For now, only node-local storage is supported for the bases (which in particular allows quickly converting volumes to bases) and overlays. In particular, this implies that each node maintains its own bases.

It would be fairly easy to support arbitrary volumes type. For CSIs that support efficient volume cloning, these could be used instead of the overlays.

Installation

Caution

This is for now completely experimental, use at your own risk.

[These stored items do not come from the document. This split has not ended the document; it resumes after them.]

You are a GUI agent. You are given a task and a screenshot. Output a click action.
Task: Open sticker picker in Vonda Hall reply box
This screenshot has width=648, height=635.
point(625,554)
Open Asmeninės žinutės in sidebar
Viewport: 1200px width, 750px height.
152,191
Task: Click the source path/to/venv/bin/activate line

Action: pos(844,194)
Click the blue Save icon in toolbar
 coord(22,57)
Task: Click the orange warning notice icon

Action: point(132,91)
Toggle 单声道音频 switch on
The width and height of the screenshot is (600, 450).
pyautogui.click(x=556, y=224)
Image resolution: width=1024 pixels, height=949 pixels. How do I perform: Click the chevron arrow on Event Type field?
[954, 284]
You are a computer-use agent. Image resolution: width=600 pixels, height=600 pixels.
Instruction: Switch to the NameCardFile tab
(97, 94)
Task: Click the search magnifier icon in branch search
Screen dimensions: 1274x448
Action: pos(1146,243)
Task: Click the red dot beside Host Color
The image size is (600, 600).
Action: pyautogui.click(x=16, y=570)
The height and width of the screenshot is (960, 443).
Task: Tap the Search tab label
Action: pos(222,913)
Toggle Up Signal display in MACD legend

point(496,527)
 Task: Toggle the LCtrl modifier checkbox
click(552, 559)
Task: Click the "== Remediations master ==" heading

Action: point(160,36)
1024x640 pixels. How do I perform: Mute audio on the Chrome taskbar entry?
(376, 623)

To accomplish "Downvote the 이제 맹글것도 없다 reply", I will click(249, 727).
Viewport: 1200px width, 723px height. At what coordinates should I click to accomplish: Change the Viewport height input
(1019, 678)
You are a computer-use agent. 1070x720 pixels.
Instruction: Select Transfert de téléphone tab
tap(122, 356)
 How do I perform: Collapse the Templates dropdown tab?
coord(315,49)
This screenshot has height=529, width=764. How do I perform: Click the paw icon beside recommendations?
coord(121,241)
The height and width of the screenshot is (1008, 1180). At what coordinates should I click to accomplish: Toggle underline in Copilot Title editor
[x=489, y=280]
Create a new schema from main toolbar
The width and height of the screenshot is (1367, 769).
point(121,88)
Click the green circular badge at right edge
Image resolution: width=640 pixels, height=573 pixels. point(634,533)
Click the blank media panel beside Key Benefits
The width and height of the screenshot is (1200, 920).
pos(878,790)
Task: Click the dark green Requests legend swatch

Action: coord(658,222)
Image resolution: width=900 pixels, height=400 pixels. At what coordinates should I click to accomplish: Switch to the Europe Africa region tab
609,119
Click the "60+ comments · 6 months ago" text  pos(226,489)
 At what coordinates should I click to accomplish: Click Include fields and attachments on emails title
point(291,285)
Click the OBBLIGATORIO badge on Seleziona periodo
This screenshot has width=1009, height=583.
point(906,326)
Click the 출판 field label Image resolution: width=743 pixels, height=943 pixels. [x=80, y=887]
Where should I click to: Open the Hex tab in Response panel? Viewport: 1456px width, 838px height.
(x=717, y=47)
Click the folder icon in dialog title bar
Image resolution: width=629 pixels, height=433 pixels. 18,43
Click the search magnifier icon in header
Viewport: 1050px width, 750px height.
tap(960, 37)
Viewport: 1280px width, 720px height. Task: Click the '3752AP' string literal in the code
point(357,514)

  1. Compile the binary and build the docker image:

    $ cd docker
    $ cross build -r --target-dir ../target-cross
    $ cp ../target-cross/release/csi .
    $ docker build -t overlayfs-csi .
    
  2. Customize values in the Helm chart (chart/values.yaml)

  3. Apply the chart

    $ helm install overlayfs-csi chart
    

The test the deployment:

  1. Create a pod
    apiVersion: v1
    kind: Pod
    metadata:
      generateName: test
    spec:
      nodeName: node1
      terminationGracePeriodSeconds: 1
      volumes:
        - name: test
          csi:
            driver: overlayfs.csi.k8s.io
      containers:
        - name: test
          image: debian:bullseye-slim
          command: ["sleep", "infinity"]
          volumeMounts:
            - name: test
              mountPath: /test
  2. Write some data and .as_base to the volume
    $ touch /test/.as_base
    $ touch /test/hello
    
  3. Delete the pod
  4. Create a new pod, and observe that it now used the previous volume as base.
    $ ls /test
    hello
    $ touch /test/hi
    
    Data written to that pod goes exclusively to the overlay. The base is not modified, and no untouched file is copied.

Implementation details

  • A single Rust binary implements the required Identity and Node CSI services. Kubelet communicates with it using a UNIX socket.
  • A daemonset runs one such server per node, following the Kubernetes CSI design.
  • Each server has a bases volume, where bases are kept.
  • When the server receives a volume publishing request, either:
    • There are no bases available and a bind mount is made with an empty folder.
    • There is a a base available, and an overlayfs mount is made.
  • When the server receives a volume unpublishing request, if there are no bases available and the volume is a candidate, it converts the volume into a base. Otherwise, the volume is simply removed. Only volumes created from scratch, not overlays, can be converted into bases.
  • The server cleans stale bases regularly.
  • To be able to properly interact with ephemeral storage limits (and later with other underlying storages), the overlay upper and work layers (where new and modified files are written) are taken from dynamically scheduled pods. This is required, as we cannot dynamically attach new volumes to the CSI pods.
  • When moving from a pod to the base volume, we have to access the volume from the host path (/var/lib/kubelet/pods/{}/volumes/) to avoid spurious cross-device errors.

TODOs

  • Deduce whether a volume can be used as base from the pod status (see above).
  • Support other underlying storages (see above).
  • Allow different categories of bases with labels.

About

Kubernetes CSI that creates volumes as overlay mounts on top of bases, for fast incremental builds.